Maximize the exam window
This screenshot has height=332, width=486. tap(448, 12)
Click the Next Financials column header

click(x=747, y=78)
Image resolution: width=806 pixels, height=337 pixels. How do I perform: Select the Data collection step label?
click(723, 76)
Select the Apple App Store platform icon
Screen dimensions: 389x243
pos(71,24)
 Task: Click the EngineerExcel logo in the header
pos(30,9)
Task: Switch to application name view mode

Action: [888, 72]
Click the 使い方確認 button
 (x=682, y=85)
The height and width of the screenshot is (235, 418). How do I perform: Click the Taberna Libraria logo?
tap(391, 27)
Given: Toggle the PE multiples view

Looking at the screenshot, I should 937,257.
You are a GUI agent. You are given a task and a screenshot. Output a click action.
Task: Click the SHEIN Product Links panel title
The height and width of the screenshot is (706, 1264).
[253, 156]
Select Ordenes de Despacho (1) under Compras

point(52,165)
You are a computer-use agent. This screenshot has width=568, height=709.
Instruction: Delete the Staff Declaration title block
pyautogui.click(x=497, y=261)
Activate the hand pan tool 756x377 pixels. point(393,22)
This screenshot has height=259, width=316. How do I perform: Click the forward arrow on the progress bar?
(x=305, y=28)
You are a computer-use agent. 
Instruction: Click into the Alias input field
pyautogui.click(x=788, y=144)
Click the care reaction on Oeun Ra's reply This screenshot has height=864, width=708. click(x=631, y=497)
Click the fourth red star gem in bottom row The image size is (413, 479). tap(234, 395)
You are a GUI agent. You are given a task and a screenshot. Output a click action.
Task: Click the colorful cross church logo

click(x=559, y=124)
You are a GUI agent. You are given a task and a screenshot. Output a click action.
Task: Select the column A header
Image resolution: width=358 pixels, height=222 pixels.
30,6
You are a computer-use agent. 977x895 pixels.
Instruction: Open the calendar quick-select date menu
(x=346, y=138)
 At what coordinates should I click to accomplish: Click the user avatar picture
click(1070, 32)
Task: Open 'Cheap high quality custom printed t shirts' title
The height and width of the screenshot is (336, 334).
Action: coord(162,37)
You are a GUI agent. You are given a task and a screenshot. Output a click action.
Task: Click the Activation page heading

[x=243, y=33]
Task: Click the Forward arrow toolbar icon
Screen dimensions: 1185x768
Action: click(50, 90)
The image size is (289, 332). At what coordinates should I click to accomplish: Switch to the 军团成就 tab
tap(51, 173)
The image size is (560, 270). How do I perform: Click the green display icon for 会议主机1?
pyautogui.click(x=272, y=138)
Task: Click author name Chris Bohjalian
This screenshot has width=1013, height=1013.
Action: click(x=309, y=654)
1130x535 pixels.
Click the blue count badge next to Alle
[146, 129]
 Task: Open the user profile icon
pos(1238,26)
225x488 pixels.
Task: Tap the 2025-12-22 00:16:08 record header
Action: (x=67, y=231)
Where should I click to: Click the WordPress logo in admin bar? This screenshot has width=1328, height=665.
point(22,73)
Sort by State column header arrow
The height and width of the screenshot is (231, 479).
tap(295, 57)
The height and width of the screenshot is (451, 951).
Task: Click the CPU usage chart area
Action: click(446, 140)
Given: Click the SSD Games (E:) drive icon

-*-

Exercise brief —
Would you write out each entry precisely as it is given?

Response to this exercise —
Maximize the exam window
This screenshot has height=332, width=486. tap(448, 12)
Click the Next Financials column header

click(x=747, y=78)
Image resolution: width=806 pixels, height=337 pixels. How do I perform: Select the Data collection step label?
click(723, 76)
Select the Apple App Store platform icon
Screen dimensions: 389x243
pos(71,24)
 Task: Click the EngineerExcel logo in the header
pos(30,9)
Task: Switch to application name view mode

Action: [888, 72]
Click the 使い方確認 button
 (x=682, y=85)
The height and width of the screenshot is (235, 418). How do I perform: Click the Taberna Libraria logo?
tap(391, 27)
Given: Toggle the PE multiples view

Looking at the screenshot, I should 937,257.
You are a GUI agent. You are given a task and a screenshot. Output a click action.
Task: Click the SHEIN Product Links panel title
The height and width of the screenshot is (706, 1264).
[253, 156]
Select Ordenes de Despacho (1) under Compras

point(52,165)
You are a computer-use agent. This screenshot has width=568, height=709.
Instruction: Delete the Staff Declaration title block
pyautogui.click(x=497, y=261)
Activate the hand pan tool 756x377 pixels. point(393,22)
This screenshot has height=259, width=316. How do I perform: Click the forward arrow on the progress bar?
(x=305, y=28)
You are a computer-use agent. 
Instruction: Click into the Alias input field
pyautogui.click(x=788, y=144)
Click the care reaction on Oeun Ra's reply This screenshot has height=864, width=708. click(x=631, y=497)
Click the fourth red star gem in bottom row The image size is (413, 479). tap(234, 395)
You are a GUI agent. You are given a task and a screenshot. Output a click action.
Task: Click the colorful cross church logo

click(x=559, y=124)
You are a GUI agent. You are given a task and a screenshot. Output a click action.
Task: Select the column A header
Image resolution: width=358 pixels, height=222 pixels.
30,6
You are a computer-use agent. 977x895 pixels.
Instruction: Open the calendar quick-select date menu
(x=346, y=138)
 At what coordinates should I click to accomplish: Click the user avatar picture
click(1070, 32)
Task: Open 'Cheap high quality custom printed t shirts' title
The height and width of the screenshot is (336, 334).
Action: coord(162,37)
You are a GUI agent. You are given a task and a screenshot. Output a click action.
Task: Click the Activation page heading

[x=243, y=33]
Task: Click the Forward arrow toolbar icon
Screen dimensions: 1185x768
Action: click(50, 90)
The image size is (289, 332). At what coordinates should I click to accomplish: Switch to the 军团成就 tab
tap(51, 173)
The image size is (560, 270). How do I perform: Click the green display icon for 会议主机1?
pyautogui.click(x=272, y=138)
Task: Click author name Chris Bohjalian
This screenshot has width=1013, height=1013.
Action: click(x=309, y=654)
1130x535 pixels.
Click the blue count badge next to Alle
[146, 129]
 Task: Open the user profile icon
pos(1238,26)
225x488 pixels.
Task: Tap the 2025-12-22 00:16:08 record header
Action: (x=67, y=231)
Where should I click to: Click the WordPress logo in admin bar? This screenshot has width=1328, height=665.
point(22,73)
Sort by State column header arrow
The height and width of the screenshot is (231, 479).
tap(295, 57)
The height and width of the screenshot is (451, 951).
Task: Click the CPU usage chart area
Action: click(446, 140)
Given: Click the SSD Games (E:) drive icon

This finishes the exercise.